10: Then what do you think SungKyunKwan Scandal has in common with the present times?
Kim Tae-hee: It may sound irresponsible to tell people devoid of hope to have hope. But if there's a society you hope for, then you should start by having hope first. So when I came up with Yoon-hee's character I first wondered how she was able to equip herself with so much knowledge. I presumed it was because her father secretly taught her as she stood outside the door. What if Yoon-hee thought her hands were freezing and just gave up listening? That’s the message I wanted to get across.
10: But you could say Joseon went downhill after King Jeongjo. Do you believe that history progresses?

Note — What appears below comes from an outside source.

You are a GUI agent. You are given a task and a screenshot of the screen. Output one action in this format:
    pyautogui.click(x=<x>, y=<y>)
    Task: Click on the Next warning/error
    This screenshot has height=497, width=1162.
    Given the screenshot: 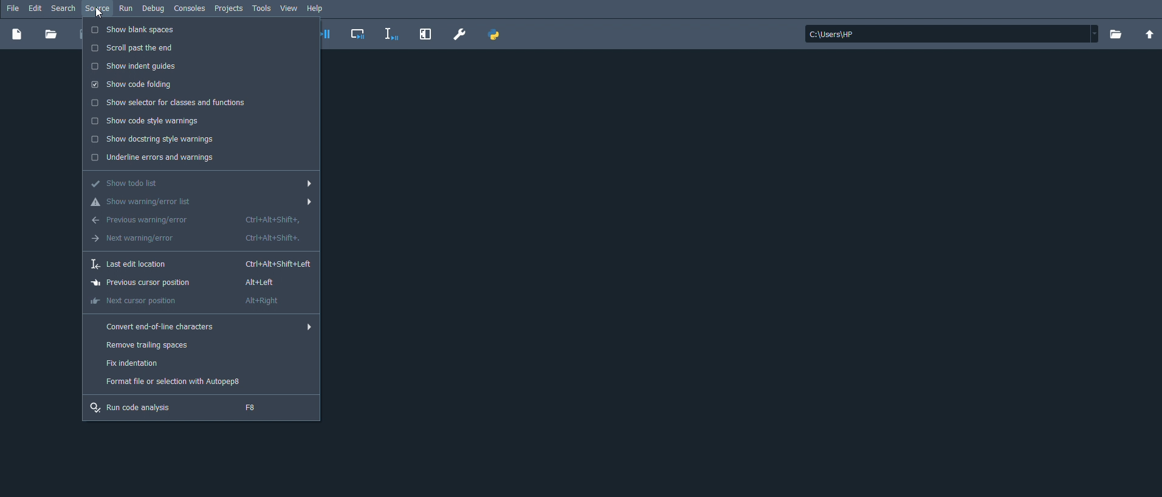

Kim Tae-hee: That’s not an easy question to answer (smile). Well, back in college when I was studying social science I was adamantly against my seniors who supported the idea that history moves forward. In my eyes, a salary man was no better than a serf in the Middle Age of the past and I was participating in their gathering simply because the reality I lived in sucked. But then last year I read a book called “Kinoshita Shojo throws Bomb at Japanese Emperor.” Kinoshita Shojo was the Japanese name of Lee Bong-chang (1900-1932) whom Koreans now awknowledge as a patriot during the Japanese colonial era (1910-1945). When Lee was young he changed his name into Japanese and went to Japan to make a living. However when his true identity was exposed he was so abused by the Japanese that he went to Kim Gu the president of the provisional government in Korea based in Manchuria and revealed his intention to bomb the Japanese emperor. Despite much doubts and opposition from his aides, Kim decided to place his faith on Lee and gave Lee three bombs. Kim didn’t allow Lee to test the bomb however which was an unfortunate decision because the bomb didn't work. Instead Lee got executed trying. But few months later, another young man named Yoon Bong-gil (1908-1932) who was deeply moved by Lee came to Kim to volunteer for a similar task. This time he succeeds, killing many Japanese leaders in Shanghai. The story made me think about what Lee has left. Could we truly call him a failure? And for the first time I wondered if history is something that moves forward through many failures.
10: What era would you like to work on for your next project?
Kim Tae-hee: For now, I prefer the present (laugh). But someday I would like to write about the times of Japanese colonial era, about the people who didn’t lose hope and laughter despite the trying times.